Gordon Moore, the co-founder of chip giant Intel, and creator of one of the most quoted IT “laws” died on Friday at the age of 94.
In 1968, he and partner Robert Noyce (who passed away in 1990) co-founded Intel Corp. after having worked together in the semiconductor industry for a decade. He proposed what came to be known as Moore’s Law in 1965, when, in the thirty-fifth anniversary issue of Electronics magazine, he calculated that the number of transistors in an integrated circuit would double every year for the next decade.
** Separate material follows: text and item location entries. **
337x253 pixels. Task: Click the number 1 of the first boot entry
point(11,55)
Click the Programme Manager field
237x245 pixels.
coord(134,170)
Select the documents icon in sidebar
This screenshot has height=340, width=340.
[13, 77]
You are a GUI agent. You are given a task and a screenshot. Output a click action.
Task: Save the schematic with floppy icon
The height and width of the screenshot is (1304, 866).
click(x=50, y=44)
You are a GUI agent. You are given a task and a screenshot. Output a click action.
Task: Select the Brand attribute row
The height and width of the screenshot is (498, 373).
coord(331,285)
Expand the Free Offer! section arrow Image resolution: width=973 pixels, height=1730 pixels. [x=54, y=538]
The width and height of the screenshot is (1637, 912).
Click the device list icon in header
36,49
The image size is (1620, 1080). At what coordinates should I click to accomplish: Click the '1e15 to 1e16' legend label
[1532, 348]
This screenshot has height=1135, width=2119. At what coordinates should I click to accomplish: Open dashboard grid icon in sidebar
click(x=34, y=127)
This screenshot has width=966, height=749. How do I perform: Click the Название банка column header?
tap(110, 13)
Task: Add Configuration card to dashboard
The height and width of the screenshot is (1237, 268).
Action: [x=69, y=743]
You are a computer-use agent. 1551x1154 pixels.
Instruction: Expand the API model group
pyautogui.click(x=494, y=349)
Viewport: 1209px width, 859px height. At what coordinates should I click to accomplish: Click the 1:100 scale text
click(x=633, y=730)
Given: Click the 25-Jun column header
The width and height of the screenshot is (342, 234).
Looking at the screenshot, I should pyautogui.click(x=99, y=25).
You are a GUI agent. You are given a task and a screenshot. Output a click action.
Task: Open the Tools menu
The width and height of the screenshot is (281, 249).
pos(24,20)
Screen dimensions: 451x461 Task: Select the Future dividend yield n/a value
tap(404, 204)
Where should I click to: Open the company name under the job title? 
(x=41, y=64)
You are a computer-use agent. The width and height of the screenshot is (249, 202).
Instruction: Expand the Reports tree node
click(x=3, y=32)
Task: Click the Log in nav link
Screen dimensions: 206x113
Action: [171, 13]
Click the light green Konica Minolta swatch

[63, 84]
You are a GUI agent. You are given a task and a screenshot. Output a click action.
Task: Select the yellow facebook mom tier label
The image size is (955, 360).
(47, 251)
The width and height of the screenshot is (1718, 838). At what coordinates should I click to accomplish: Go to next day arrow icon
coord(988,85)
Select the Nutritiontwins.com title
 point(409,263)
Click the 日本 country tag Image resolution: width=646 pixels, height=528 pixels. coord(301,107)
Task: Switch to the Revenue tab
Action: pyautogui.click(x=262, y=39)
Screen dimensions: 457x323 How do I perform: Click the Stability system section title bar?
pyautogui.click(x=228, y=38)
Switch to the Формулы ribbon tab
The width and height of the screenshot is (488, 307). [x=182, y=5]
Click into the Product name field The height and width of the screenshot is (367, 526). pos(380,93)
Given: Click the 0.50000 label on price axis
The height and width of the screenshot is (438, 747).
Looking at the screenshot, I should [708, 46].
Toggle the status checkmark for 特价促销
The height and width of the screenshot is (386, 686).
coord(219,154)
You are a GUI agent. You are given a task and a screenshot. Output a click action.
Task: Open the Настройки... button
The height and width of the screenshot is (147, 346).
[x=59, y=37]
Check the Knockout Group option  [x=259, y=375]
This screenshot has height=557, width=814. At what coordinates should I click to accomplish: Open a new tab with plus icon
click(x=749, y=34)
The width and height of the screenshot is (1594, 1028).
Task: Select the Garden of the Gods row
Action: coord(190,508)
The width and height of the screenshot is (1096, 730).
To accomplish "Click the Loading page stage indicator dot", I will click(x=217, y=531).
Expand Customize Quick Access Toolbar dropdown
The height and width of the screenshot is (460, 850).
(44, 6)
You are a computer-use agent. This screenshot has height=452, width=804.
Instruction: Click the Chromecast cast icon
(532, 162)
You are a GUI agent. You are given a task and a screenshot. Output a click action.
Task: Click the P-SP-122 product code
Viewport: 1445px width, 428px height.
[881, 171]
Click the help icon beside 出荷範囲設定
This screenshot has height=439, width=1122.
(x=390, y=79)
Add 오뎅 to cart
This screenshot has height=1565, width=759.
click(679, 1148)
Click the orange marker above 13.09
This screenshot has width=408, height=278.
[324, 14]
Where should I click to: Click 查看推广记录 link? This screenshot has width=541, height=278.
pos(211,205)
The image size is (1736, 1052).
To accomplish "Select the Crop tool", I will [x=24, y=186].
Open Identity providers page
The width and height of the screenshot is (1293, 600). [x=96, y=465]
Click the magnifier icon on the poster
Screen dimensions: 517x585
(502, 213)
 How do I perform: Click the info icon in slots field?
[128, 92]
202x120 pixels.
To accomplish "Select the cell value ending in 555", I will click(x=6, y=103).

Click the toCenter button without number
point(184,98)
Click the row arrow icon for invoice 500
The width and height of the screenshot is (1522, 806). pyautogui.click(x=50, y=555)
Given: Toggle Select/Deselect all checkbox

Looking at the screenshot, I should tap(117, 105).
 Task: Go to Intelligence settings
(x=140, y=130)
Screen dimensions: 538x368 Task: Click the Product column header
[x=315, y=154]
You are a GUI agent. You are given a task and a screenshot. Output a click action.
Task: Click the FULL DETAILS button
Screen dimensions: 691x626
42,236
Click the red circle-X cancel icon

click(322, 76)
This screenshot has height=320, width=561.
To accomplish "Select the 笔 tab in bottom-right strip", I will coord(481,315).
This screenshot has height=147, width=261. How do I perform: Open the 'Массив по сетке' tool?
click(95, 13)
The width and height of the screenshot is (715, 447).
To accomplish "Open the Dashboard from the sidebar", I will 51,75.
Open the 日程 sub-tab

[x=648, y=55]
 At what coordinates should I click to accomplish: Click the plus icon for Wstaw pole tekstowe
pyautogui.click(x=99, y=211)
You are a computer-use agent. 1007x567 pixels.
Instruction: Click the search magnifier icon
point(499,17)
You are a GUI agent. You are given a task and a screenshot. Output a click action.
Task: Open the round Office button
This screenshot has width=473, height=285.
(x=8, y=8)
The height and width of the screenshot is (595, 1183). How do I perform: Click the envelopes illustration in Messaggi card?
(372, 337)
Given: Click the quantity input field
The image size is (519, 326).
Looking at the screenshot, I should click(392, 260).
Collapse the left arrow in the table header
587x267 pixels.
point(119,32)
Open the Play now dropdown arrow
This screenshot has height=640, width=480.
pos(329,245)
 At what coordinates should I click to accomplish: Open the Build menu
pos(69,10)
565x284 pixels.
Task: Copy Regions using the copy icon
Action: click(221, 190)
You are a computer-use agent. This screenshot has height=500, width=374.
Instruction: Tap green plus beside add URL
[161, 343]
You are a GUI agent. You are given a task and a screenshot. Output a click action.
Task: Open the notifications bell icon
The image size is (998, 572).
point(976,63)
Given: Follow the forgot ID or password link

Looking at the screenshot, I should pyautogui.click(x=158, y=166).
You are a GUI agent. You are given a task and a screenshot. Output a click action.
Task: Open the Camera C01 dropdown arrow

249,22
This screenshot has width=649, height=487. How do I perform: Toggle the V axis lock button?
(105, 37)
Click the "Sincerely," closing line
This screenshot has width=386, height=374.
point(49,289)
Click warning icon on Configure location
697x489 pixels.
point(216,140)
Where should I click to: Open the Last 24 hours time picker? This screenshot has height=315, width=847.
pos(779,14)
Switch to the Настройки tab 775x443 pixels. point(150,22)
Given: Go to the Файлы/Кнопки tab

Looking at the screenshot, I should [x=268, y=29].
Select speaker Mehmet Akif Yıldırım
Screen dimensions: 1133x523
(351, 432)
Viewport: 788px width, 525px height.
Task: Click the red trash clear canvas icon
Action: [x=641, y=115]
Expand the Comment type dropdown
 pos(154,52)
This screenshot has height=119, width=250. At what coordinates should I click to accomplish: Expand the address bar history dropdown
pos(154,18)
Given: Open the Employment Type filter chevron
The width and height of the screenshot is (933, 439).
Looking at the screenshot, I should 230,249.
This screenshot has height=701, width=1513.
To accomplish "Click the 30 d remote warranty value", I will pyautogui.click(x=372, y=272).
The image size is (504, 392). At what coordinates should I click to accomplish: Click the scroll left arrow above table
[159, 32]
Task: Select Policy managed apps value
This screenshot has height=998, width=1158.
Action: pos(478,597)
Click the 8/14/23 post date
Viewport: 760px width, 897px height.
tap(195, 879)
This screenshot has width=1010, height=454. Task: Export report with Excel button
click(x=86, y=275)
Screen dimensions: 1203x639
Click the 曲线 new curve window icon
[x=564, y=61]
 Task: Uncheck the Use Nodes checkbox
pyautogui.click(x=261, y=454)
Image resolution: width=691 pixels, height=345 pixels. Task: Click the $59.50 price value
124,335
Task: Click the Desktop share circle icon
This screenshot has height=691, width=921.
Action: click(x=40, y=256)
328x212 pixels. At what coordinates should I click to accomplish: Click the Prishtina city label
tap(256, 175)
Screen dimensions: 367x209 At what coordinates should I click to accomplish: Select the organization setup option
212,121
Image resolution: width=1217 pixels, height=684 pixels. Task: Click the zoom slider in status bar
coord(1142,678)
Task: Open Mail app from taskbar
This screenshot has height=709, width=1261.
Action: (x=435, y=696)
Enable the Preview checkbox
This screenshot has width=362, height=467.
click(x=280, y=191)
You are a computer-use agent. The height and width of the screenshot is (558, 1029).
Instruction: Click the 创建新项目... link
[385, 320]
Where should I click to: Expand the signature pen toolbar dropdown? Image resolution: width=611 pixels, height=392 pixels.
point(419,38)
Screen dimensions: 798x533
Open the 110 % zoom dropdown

He revised the prediction at the 1975 IEEE International Electron Devices Meeting to doubling yearly until 1980, then slowing to doubling every two years.
On the 50th anniversary of Moore’s Law in 2015, Moore recorded this video about how it came about.
Gordon Moore once said, “What can be done, can be outdone.” As stewards of his law, Intel will work relentlessly to exponentially outdo what he & Robert Noyce set out to do. He leaves behind a legacy that changed the lives of every person on the planet. His memory will live on.
— Pat Gelsinger (@PGelsinger) March 25, 2023
At Intel, Moore initially served as executive vice president, moving to president in 1975. In 1979, he became chairman and chief executive officer (CEO) after passing the presidential torch to Andy Grove. He was named chairman in 1987, and became chairman emeritus in 1997, holding the post until 2006, when he retired.
“Gordon Moore defined the technology industry through his insight and vision,” said Pat Gelsinger, CEO, Intel. “He was instrumental in revealing the power of transistors, and inspired technologists and entrepreneurs across the decades. We at Intel remain inspired by Moore’s Law and intend to pursue it until the periodic table is exhausted. Gordon’s vision lives on as our true north as we use the power of technology to improve the lives of every person on Earth. My career and much of my life took shape within the possibilities fueled by Gordon’s leadership at the helm of Intel, and I am humbled by the honor and responsibility to carry his legacy forward.”
In 2000, Moore and his wife, Betty, created the Gordon and Betty Moore Foundation, which focuses on environmental conservation, scientific research, higher education and the San Francisco Bay Area, and the next year donated US$600 million to Moore’s alma mater, Caltech.
Their philanthropic initiatives have included many conservation projects worldwide, a donation to support the construction of the Thirty Meter Telescope, support for multiple northern California educational institutions, and establishment of the Betty Irene Moore Nursing Initiative.
Over his lifetime, Moore received many awards and honours including election as a member of the National Academy of Engineering, induction as a Fellow of the Computer History Museum and of the American Association for the Advancement of Science.
He received the National Medal of Technology and Innovation in 1990, the Othmer Gold Medal for outstanding contributions to progress in chemistry and science in 2001, the Presidential Medal of Freedom in 2002, and the 2008 IEEE Medal of Honour for “pioneering technical roles in integrated-circuit processing, and leadership in the development of MOS memory, the microprocessor computer, and the semiconductor industry.” In 2009, he was inducted into the National Inventors Hall of Fame.
“Gordon was a brilliant scientist and one of America’s leading entrepreneurs and business leaders,” said Frank Yeary, chairman of the Intel board. “It is impossible to imagine the world we live in today, with computing so essential to our lives, without the contributions of Gordon Moore. He will always be an inspiration to our Intel family and his thinking at the core of our innovation culture.”